The euro area’s biggest economy joined Denmark and Switzerland in the region in offering negative returns to investors should the notes be held to maturity, taking the total stock of investment-grade debt yielding less than 0% to $14 trillion globally.
The move will add to fears that the region’s economic slowdown is being driven by more structural factors akin to Japan’s “lost decade.” Germany’s bond market is widely perceived as being one of the world’s safest, with investors lured in by the liquidity and credit quality offered. Funds still looking to extract a positive return from European sovereign assets have been forced further out the yield curve or into riskier debt markets such as Italy.
“It underlines that the hunt for yield, or rather hunt to avoid negative yields, is accelerating day by day,” said Arne Lohmann Rasmussen, head of fixed-income research at Danske Bank A/S. “It just makes things more complicated.”
Yields on 30-year bunds fell almost 10 basis points to -0.002%. Those on 10-year securities dropped five basis points to -0.50%, also a record low and below the European Central Bank’s -0.40% deposit rate.
Trump’s intention to impose more tariffs on Chinese goods fueled a haven bid for bonds, with yields dropping globally. The Federal Reserve cut interest rates Wednesday, but Chair Jerome Powell said it wouldn’t be part of a more prolonged easing cycle. The ECB, meanwhile, looks set to introduce a new package of stimulus measures at its September meeting.

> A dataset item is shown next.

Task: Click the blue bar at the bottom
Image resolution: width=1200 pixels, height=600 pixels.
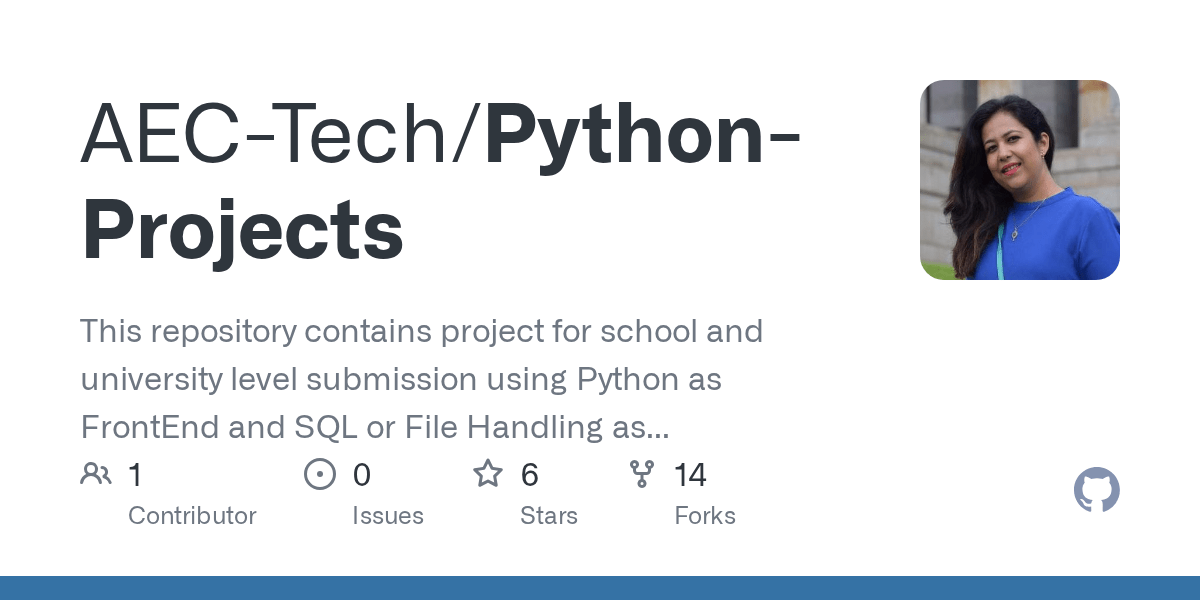Action: pyautogui.click(x=600, y=588)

Germany’s bond market is also being increasingly plagued by a problem of scarcity, with the government mandated by law to effectively maintain a budget surplus. The ECB holds nearly a third of the existing debt, leaving less to trade, which has helped to compress yields even further.
“It is a combination of a very uncertain economic outlook, a central bank that left all doors open in terms of new easing measures, the absence of inflation and vigorous search for yield,” said Jan von Gerich, chief strategist at Nordea Bank AB. “It was almost bound to happen.”